Work item: All entries that follow are to be printed exactly as written.
Top of Raw data
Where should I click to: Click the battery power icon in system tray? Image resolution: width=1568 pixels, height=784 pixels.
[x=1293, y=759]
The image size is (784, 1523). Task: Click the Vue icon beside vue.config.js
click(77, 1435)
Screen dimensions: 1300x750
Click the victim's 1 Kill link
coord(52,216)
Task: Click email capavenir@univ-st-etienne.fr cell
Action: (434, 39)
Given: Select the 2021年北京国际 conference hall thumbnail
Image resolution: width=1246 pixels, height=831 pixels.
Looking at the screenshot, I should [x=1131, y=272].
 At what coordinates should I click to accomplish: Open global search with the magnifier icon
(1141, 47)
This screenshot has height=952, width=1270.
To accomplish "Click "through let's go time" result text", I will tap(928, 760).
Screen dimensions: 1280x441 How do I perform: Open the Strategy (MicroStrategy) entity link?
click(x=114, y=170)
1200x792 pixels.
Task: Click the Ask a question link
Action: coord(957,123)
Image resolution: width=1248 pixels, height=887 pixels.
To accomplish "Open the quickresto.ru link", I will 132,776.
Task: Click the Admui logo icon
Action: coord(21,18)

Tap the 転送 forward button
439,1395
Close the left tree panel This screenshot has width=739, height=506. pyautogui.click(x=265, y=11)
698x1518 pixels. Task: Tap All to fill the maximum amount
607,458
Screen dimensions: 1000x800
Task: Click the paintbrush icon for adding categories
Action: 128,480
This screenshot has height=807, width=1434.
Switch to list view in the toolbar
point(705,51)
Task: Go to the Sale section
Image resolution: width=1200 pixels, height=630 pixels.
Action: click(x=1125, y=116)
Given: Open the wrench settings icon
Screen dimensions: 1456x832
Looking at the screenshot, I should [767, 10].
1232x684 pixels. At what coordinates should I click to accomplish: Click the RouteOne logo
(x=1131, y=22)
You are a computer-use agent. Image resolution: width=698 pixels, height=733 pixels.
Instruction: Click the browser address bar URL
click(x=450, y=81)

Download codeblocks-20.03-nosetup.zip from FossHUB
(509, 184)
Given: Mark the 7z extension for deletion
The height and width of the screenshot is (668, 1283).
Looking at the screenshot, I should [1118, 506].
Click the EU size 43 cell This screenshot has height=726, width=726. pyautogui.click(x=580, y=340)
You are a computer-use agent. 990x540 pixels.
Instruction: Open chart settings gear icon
Bottom of Raw data
Finished exercise:
Where should I click to: Click the battery power icon in system tray? Image resolution: width=1568 pixels, height=784 pixels.
[x=1293, y=759]
The image size is (784, 1523). Task: Click the Vue icon beside vue.config.js
click(77, 1435)
Screen dimensions: 1300x750
Click the victim's 1 Kill link
coord(52,216)
Task: Click email capavenir@univ-st-etienne.fr cell
Action: (434, 39)
Given: Select the 2021年北京国际 conference hall thumbnail
Image resolution: width=1246 pixels, height=831 pixels.
Looking at the screenshot, I should [x=1131, y=272].
 At what coordinates should I click to accomplish: Open global search with the magnifier icon
(1141, 47)
This screenshot has height=952, width=1270.
To accomplish "Click "through let's go time" result text", I will tap(928, 760).
Screen dimensions: 1280x441 How do I perform: Open the Strategy (MicroStrategy) entity link?
click(x=114, y=170)
1200x792 pixels.
Task: Click the Ask a question link
Action: coord(957,123)
Image resolution: width=1248 pixels, height=887 pixels.
To accomplish "Open the quickresto.ru link", I will 132,776.
Task: Click the Admui logo icon
Action: coord(21,18)

Tap the 転送 forward button
439,1395
Close the left tree panel This screenshot has width=739, height=506. pyautogui.click(x=265, y=11)
698x1518 pixels. Task: Tap All to fill the maximum amount
607,458
Screen dimensions: 1000x800
Task: Click the paintbrush icon for adding categories
Action: 128,480
This screenshot has height=807, width=1434.
Switch to list view in the toolbar
point(705,51)
Task: Go to the Sale section
Image resolution: width=1200 pixels, height=630 pixels.
Action: click(x=1125, y=116)
Given: Open the wrench settings icon
Screen dimensions: 1456x832
Looking at the screenshot, I should [767, 10].
1232x684 pixels. At what coordinates should I click to accomplish: Click the RouteOne logo
(x=1131, y=22)
You are a computer-use agent. Image resolution: width=698 pixels, height=733 pixels.
Instruction: Click the browser address bar URL
click(x=450, y=81)

Download codeblocks-20.03-nosetup.zip from FossHUB
(509, 184)
Given: Mark the 7z extension for deletion
The height and width of the screenshot is (668, 1283).
Looking at the screenshot, I should [1118, 506].
Click the EU size 43 cell This screenshot has height=726, width=726. pyautogui.click(x=580, y=340)
You are a computer-use agent. 990x540 pixels.
Instruction: Open chart settings gear icon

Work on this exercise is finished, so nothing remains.